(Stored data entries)
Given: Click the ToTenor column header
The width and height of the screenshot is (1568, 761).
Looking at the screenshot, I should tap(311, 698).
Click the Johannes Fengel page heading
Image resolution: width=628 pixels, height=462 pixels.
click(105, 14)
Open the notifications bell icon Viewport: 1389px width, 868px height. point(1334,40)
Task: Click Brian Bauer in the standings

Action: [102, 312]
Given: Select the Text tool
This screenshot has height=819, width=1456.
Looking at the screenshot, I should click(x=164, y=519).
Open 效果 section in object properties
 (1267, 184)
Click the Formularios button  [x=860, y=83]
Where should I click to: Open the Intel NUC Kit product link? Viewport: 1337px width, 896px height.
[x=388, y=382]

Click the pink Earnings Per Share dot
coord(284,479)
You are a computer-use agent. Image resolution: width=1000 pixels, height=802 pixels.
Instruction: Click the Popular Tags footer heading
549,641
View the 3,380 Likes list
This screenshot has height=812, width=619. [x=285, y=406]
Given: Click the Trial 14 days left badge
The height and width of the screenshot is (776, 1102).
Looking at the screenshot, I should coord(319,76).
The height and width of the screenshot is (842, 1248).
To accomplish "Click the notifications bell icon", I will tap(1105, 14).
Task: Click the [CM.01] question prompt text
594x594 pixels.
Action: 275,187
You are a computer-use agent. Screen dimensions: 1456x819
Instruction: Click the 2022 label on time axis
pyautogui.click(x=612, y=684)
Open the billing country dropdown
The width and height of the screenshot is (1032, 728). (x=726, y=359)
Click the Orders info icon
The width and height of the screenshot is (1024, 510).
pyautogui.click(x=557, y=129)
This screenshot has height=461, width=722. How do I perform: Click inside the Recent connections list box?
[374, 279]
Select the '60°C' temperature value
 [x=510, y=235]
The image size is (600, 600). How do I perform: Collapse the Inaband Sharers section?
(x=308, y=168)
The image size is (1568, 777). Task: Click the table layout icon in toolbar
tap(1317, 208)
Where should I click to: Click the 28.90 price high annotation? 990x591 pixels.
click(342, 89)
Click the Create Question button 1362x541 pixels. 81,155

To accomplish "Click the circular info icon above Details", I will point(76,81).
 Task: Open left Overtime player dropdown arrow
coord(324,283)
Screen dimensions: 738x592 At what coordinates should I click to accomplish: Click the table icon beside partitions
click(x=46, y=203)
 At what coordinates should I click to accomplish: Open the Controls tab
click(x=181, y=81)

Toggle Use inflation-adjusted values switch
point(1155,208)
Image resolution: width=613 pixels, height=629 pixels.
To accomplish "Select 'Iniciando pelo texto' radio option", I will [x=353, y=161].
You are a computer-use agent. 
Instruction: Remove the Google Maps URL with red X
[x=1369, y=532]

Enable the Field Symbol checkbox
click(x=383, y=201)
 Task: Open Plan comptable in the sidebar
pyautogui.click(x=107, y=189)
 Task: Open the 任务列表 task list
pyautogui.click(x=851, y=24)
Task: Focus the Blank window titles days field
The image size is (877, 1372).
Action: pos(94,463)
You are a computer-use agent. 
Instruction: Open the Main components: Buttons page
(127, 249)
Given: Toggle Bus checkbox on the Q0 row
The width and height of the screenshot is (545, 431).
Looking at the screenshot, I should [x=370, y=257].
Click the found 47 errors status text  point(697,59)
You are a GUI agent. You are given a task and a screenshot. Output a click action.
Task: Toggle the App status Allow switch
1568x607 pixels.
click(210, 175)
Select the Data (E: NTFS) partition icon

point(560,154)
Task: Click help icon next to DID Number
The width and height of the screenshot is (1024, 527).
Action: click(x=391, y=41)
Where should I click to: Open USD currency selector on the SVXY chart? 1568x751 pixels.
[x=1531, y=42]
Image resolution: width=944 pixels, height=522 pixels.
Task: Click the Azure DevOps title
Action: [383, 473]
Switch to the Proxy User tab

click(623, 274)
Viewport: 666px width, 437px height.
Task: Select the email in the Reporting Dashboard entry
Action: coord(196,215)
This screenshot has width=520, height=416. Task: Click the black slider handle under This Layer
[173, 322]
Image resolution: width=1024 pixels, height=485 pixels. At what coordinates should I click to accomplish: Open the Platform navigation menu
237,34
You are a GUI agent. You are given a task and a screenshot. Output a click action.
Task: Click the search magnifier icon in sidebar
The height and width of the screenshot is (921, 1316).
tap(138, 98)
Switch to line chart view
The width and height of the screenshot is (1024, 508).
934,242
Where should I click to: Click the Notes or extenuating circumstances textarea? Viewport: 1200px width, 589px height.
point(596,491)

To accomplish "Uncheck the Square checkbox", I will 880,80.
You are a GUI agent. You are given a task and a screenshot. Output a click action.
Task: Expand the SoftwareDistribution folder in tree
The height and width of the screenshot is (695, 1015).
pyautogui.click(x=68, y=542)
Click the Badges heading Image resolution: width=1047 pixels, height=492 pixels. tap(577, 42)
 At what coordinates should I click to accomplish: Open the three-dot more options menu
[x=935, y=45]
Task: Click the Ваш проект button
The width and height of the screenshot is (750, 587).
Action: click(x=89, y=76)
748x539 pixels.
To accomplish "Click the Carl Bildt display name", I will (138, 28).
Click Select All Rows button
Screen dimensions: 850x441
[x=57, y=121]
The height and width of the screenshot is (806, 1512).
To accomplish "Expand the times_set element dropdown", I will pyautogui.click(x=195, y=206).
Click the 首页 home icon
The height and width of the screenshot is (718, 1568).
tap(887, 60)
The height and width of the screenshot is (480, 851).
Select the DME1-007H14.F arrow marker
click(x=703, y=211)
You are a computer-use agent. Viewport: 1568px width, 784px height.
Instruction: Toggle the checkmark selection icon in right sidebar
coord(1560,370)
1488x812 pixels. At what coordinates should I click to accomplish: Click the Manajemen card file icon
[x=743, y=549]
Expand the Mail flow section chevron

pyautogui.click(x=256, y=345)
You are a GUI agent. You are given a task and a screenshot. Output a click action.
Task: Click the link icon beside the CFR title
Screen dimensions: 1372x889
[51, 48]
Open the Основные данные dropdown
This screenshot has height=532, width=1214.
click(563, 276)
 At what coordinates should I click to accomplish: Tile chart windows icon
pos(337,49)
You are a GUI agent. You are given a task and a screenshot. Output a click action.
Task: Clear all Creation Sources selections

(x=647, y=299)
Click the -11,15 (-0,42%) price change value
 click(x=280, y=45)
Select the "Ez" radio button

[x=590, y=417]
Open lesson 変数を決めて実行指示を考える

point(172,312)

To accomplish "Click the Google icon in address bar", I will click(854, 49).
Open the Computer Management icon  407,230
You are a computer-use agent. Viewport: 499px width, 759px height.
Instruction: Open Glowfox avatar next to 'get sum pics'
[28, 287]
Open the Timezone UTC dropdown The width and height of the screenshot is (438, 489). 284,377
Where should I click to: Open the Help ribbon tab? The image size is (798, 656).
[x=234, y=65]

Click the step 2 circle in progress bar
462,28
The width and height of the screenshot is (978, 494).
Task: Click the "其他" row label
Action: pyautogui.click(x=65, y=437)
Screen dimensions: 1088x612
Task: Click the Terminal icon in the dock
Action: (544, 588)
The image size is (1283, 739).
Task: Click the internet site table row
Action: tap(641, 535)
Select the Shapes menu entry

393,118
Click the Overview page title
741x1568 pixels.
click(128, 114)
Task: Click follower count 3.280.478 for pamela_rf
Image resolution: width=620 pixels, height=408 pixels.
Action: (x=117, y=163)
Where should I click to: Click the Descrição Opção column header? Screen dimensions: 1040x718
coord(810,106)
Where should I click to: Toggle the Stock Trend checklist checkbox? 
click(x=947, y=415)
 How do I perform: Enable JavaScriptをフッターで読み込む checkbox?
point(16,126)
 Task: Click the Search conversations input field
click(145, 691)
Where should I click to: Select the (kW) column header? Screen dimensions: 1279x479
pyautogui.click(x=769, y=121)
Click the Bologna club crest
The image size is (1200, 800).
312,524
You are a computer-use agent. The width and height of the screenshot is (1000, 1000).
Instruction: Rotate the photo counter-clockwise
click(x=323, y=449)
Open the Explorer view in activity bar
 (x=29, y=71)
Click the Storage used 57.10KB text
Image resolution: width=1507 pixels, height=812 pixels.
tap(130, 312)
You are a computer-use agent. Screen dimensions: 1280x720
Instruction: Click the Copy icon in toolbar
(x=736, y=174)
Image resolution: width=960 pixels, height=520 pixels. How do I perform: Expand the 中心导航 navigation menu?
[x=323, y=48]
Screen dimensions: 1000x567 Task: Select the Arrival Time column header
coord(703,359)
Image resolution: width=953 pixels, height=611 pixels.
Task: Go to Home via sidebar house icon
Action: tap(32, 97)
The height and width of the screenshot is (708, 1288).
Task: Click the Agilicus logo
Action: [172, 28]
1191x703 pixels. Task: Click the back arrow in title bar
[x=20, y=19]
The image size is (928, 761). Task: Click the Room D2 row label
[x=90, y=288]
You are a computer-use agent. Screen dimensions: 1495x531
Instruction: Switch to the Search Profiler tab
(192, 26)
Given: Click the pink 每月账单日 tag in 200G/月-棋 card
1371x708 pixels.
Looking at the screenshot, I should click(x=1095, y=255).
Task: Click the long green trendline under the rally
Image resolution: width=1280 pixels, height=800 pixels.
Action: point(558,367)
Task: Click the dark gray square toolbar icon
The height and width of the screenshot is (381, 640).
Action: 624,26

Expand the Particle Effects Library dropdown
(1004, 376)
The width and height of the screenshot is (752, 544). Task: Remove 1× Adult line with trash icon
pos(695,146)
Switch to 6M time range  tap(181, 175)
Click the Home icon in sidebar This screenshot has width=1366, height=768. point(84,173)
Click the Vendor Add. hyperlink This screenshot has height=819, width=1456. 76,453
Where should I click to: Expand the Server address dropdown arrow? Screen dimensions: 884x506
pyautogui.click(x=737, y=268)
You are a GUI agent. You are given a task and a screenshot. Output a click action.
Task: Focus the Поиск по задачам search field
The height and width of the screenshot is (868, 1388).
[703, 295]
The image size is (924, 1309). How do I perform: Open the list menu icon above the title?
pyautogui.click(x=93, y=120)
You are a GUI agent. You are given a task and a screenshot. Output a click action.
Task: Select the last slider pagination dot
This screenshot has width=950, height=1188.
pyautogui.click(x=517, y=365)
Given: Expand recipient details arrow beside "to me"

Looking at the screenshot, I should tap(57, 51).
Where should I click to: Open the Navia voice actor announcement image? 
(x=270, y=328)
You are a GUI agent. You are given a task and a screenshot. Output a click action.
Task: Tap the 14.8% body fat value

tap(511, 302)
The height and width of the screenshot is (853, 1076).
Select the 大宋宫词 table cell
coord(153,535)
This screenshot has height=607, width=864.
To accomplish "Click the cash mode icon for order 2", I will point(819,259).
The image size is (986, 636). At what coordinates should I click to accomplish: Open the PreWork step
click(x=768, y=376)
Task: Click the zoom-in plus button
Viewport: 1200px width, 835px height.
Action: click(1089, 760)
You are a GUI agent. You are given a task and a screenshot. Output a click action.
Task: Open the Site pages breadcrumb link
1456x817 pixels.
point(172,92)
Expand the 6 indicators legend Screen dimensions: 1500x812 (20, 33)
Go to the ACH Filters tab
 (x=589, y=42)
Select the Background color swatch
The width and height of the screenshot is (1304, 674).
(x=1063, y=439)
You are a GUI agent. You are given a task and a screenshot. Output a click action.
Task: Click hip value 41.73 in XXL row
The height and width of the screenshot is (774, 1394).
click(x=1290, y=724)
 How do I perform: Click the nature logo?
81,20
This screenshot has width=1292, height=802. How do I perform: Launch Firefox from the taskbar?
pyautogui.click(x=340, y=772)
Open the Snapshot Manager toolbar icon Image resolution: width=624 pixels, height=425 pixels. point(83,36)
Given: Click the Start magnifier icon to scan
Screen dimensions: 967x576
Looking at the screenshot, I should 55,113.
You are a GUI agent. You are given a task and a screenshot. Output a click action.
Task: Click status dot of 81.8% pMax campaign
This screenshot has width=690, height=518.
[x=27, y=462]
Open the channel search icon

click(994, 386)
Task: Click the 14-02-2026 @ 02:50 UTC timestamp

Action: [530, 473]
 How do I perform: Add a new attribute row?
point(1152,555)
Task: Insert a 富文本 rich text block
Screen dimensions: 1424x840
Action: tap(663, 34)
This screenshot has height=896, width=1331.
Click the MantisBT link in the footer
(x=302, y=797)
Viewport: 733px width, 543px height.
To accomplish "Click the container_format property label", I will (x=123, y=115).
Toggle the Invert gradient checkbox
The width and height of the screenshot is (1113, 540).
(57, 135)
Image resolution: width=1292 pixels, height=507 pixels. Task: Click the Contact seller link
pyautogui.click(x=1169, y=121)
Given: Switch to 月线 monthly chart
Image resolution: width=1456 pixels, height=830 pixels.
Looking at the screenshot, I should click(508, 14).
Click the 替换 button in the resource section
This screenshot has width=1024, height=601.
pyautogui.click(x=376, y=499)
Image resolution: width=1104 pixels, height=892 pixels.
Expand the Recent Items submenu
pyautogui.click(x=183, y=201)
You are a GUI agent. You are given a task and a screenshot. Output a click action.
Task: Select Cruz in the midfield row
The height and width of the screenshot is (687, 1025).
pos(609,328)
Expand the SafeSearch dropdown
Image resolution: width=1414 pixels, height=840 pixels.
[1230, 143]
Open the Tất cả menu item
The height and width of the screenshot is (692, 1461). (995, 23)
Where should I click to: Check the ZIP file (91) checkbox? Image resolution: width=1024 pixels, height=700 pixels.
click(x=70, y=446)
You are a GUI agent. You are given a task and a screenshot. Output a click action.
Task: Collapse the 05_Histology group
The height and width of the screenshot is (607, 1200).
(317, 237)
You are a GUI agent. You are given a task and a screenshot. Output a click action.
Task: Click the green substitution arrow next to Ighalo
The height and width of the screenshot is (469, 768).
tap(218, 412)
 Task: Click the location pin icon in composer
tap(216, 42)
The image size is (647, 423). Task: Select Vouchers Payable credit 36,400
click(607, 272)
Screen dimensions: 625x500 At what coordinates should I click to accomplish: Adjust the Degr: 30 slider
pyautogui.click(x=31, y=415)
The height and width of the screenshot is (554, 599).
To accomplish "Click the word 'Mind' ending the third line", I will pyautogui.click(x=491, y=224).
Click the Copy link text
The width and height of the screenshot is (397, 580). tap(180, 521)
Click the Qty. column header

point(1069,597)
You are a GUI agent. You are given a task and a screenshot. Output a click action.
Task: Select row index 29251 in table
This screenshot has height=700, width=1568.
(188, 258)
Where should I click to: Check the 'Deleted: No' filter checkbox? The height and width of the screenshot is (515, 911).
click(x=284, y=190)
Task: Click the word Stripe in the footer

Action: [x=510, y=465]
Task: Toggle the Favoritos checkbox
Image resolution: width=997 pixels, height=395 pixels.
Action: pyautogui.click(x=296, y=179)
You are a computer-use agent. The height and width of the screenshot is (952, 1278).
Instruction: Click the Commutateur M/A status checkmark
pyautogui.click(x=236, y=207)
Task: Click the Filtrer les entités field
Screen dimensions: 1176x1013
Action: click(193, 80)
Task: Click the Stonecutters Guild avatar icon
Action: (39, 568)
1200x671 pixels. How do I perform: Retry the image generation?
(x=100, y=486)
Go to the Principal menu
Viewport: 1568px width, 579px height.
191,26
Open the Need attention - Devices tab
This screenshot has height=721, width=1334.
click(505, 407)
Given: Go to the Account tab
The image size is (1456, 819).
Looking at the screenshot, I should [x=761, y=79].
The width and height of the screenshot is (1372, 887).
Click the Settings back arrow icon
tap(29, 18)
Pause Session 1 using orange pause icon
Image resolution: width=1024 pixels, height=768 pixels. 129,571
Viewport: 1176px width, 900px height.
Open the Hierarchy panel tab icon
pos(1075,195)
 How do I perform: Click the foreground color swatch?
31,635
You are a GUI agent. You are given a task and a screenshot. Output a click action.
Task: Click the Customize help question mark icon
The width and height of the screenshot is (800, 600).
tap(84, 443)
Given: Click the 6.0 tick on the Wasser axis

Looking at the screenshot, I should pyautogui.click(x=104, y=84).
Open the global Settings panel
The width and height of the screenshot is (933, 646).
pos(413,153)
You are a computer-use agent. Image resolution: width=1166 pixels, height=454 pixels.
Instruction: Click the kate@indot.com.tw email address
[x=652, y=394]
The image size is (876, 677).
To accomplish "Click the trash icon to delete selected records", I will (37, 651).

◆ Description of the task:
Using the entries above, give again exactly the lines from the line holding "Where should I click to: Toggle" through the line holding "Click the Home". Include both end lines and nothing else.

◆ Solution below:
Where should I click to: Toggle the Stock Trend checklist checkbox? 
click(x=947, y=415)
 How do I perform: Enable JavaScriptをフッターで読み込む checkbox?
point(16,126)
 Task: Click the Search conversations input field
click(145, 691)
Where should I click to: Select the (kW) column header? Screen dimensions: 1279x479
pyautogui.click(x=769, y=121)
Click the Bologna club crest
The image size is (1200, 800).
312,524
You are a computer-use agent. The width and height of the screenshot is (1000, 1000).
Instruction: Rotate the photo counter-clockwise
click(x=323, y=449)
Open the Explorer view in activity bar
 (x=29, y=71)
Click the Storage used 57.10KB text
Image resolution: width=1507 pixels, height=812 pixels.
tap(130, 312)
You are a computer-use agent. Screen dimensions: 1280x720
Instruction: Click the Copy icon in toolbar
(x=736, y=174)
Image resolution: width=960 pixels, height=520 pixels. How do I perform: Expand the 中心导航 navigation menu?
[x=323, y=48]
Screen dimensions: 1000x567 Task: Select the Arrival Time column header
coord(703,359)
Image resolution: width=953 pixels, height=611 pixels.
Task: Go to Home via sidebar house icon
Action: tap(32, 97)
The height and width of the screenshot is (708, 1288).
Task: Click the Agilicus logo
Action: [172, 28]
1191x703 pixels. Task: Click the back arrow in title bar
[x=20, y=19]
The image size is (928, 761). Task: Click the Room D2 row label
[x=90, y=288]
You are a computer-use agent. Screen dimensions: 1495x531
Instruction: Switch to the Search Profiler tab
(192, 26)
Given: Click the pink 每月账单日 tag in 200G/月-棋 card
1371x708 pixels.
Looking at the screenshot, I should click(x=1095, y=255).
Task: Click the long green trendline under the rally
Image resolution: width=1280 pixels, height=800 pixels.
Action: point(558,367)
Task: Click the dark gray square toolbar icon
The height and width of the screenshot is (381, 640).
Action: 624,26

Expand the Particle Effects Library dropdown
(1004, 376)
The width and height of the screenshot is (752, 544). Task: Remove 1× Adult line with trash icon
pos(695,146)
Switch to 6M time range  tap(181, 175)
Click the Home icon in sidebar This screenshot has width=1366, height=768. point(84,173)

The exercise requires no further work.